-- REQUIRED WORK --
Return each line from the items below that contains the word "Viewport".

Raw records
==============================
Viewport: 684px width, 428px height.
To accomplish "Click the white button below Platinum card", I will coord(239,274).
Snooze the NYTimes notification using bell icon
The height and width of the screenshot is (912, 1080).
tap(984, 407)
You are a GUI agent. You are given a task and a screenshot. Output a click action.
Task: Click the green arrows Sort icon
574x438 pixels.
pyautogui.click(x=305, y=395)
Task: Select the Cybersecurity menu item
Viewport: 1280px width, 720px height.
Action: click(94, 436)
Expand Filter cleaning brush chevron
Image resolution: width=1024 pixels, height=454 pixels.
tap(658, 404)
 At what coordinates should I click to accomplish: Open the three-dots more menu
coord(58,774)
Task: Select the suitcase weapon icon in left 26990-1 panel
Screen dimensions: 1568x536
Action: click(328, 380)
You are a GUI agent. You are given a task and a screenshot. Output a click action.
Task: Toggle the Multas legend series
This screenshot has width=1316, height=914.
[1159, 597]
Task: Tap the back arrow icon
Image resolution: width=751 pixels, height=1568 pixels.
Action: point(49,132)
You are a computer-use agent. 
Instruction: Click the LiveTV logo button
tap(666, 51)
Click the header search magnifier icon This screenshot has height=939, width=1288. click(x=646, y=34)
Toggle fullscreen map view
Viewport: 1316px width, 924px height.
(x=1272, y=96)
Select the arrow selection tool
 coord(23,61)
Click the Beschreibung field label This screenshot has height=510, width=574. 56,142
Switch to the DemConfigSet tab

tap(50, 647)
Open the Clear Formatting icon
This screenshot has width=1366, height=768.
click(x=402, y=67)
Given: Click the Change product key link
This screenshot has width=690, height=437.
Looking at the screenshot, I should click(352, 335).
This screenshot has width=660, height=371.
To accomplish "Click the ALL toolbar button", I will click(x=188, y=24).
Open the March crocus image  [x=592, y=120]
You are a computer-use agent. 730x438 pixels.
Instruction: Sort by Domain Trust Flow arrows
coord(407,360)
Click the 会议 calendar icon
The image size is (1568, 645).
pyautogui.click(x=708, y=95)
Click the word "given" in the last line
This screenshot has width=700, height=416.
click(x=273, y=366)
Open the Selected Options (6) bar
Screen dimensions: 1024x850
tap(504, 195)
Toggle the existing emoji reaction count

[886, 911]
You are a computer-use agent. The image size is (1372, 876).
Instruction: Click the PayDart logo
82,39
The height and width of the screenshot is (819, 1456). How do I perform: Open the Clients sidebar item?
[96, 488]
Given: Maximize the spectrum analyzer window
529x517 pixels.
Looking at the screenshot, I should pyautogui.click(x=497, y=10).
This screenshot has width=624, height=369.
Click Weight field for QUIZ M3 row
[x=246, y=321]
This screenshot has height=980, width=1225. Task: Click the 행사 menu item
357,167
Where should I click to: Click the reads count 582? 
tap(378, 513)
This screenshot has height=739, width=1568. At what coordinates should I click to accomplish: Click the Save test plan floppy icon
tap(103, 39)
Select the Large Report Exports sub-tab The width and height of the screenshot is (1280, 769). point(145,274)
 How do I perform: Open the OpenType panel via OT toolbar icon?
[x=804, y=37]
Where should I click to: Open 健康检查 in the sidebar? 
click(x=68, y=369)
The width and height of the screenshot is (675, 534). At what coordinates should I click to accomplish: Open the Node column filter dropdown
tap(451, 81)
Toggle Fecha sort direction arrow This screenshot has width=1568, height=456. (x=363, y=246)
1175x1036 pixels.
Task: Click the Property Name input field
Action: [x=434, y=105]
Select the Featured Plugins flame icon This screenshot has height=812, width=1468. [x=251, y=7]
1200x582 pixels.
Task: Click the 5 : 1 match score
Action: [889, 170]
==============================
-- EXERCISE SOLUTION --
Viewport: 684px width, 428px height.
Viewport: 1280px width, 720px height.
Viewport: 1316px width, 924px height.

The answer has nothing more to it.